Yes there are cases where small lag adds up, but this isn't one of them.
You're missing the point - I'm saying that
all causes of lag add up. Weather adds lag, temperature adds lag, fluid checks add lag, connectivity checks add lag, status checks add lag, contaminant spread checks add lag, etc. etc. etc.
You can't pretend only the single largest cause of lag matters.
This is especially true when you consider that pathfinding is only
usually the largest cause of lag - the whole point of the Operation FPS Bomb tests were to prove how much item counts alone can add lag to your game. 1,000,000 boulders in the game will crash FPS down to .1 FPS before ever having to pathfind anything.
Causes of lag add up in
all cases, because every algorithm is handled sequentially (there is no parallel processing in DF), so everything is a bottleneck.
Why would it take a tenth of a second per tile? that'd be extremely slow. Memory access is on the order of nanoseconds, not hundred milliseconds. And with tiles in an array, there is a certain amount of pre-fetching and other CPU optimization that makes it so that accessing a lot of tiles is faster per tile than accessing one tile.
It's still only happening only when a tile is mined.
And hundreds of tiles at 5ns a tile is not a significant portion of a second.
You're still ignoring that "just memory fetching a tile" is
the exact reason Pathfinding is so slow.
I'm not kidding when I say "cascade" testing support stresses from all the items at the top of the map downward is basically the exact same formula as pathfinding from every tile on the map. (Except that it would be an inverse formula - pathfinding increases in complexity exponentially the more open space you dig, while support stresses would increase in complexity the more walls you have.)
Jeoshua's calculations aren't quite correct.
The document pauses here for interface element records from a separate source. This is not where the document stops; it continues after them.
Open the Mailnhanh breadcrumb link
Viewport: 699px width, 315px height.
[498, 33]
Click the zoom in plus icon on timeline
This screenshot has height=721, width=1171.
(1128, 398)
For starters, it's 48x48 tiles per embark tile, but standard maps will have something like 192x192 tiles plus at least 100 z-levels, adding up to around 4 million tiles.
5 nanoseconds is also an underestimation of memory fetch times in most cases - CAS latencies will usually be more in the range of 7-15 ns per fetch request. And that's only for the first word read.
You will have to sequentially access data from essentially every tile on the map, which takes almost a million of memory fetches on larger maps, and a million of memory fetches at "just a few nanoseconds per tile" of 10 nanoseconds adds up to 10 seconds. Per tile you mine.
PLUS you haven't even started pathfinding or doing fluid motion checks or anything else that adds all the lag we have in the game already.
Finding an exact number for typical memory access time isn't trivial. A processor has several stages of caches, The cost of a cache miss is about 10 times longer for each one, with access to memory being the longest. However, memory is fetched in batches, so successive accesses after the first byte are much faster. The data rate for memory is the bottle neck in for the successive calls. Then you have to estimate the cache miss rate.
Top of the line RAM has peak access time of 0.23 ns per Word. Finding an number for cache miss time is harder, as it's not so readily advertised.
Caches don't matter. Not when you're loading several megs of data, you're not going to cache that - you have to load from RAM, because the computer is not going to be able to properly anticipate where the next RAM load is, and you're going to have to wait on a full RAM fetch. That's why pathfinding takes so long, because it's the exact same thing.